A good portion of my teen years were spent in Belgium, and I witnessed first hand the socially accepted prejudice against minorities in that country (not unique to Belgium obviously). People from Central and North Africa were considered second-class citizens and there was no handwringing or questioning about Belgium’s history of genocide and murder at that time.
In recent weeks, as a result of the Black Lives Matter movement, people in Belgium have started reexamining the country’s colonial history, and statues of King Leopold II have been torn down. Van Beirendonck as an artist and educator has a responsibility to participate in this reexamination. Designers from former colonial states like Belgium have used the culture of their former colonies as commodities that they have repackaged and sold for their own benefit. At least part of the reputation that Van Beirendonck is so eager to protect comes from this kind of exploitative relationship.
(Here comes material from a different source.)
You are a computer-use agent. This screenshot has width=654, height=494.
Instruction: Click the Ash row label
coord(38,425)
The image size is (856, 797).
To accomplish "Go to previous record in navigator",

This, however, is really just some cultural and historic context regarding Van Beirendonck’s career. He is 63 years old and likely somewhat set in his ways, so I can safely assume he isn’t exactly “woke.” But he does have access to the internet and is in charge of teaching young adults, so we have to assume he is aware of what is going on in the world politically and socially. If Van Beirendonck is living in his own xenophobic bubble, what about everyone else? As soon as the designer released his statement, the usual internet outlets jumped on it, same old, same old… What struck me the most is the piece in The New York Times on August 13 titled, “Belgian Designer Accuses Virgil Abloh of Copying. Again.”
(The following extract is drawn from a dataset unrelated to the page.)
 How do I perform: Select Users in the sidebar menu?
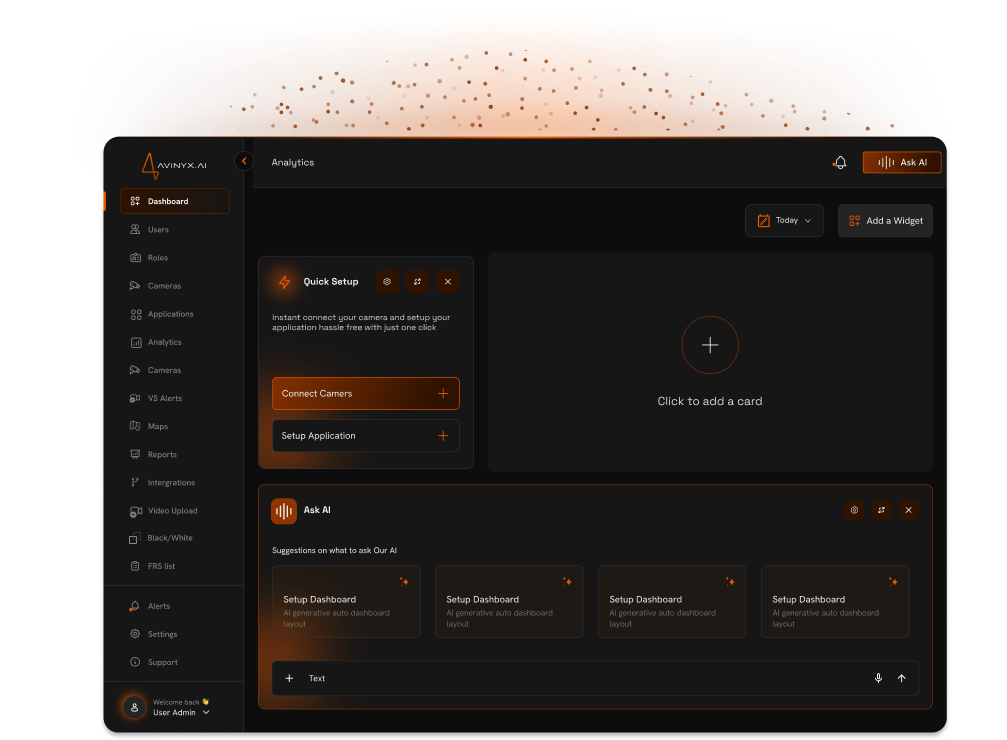[158, 230]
What struck me were the designer’s ’s quotes. “It’s very clear that Virgil Abloh is not a designer,” Van Beirendonck told a Belgian publication, quoted by the Times. “He has no language of his own, no vision. He can’t create something of his own season after season and that is painful.”
Wait, what?
The Times says Van Beirendonck did not respond to its requests for an interview. But it should not require an interview for the paper – or any journalist — to raise questions regarding Walter’s career rampant with appropriation of Black culture and history. And sadly the paper didn’t do that. Saint Walter was taken at his word and, once again, Virgil Abloh was the guilty party. I am not here to defend one designer over another, nor pass judgment on whether Abloh indeed plagiarized Van Beirendonck. But not examining Van Beirendonck’s career is hypocrisy at its finest.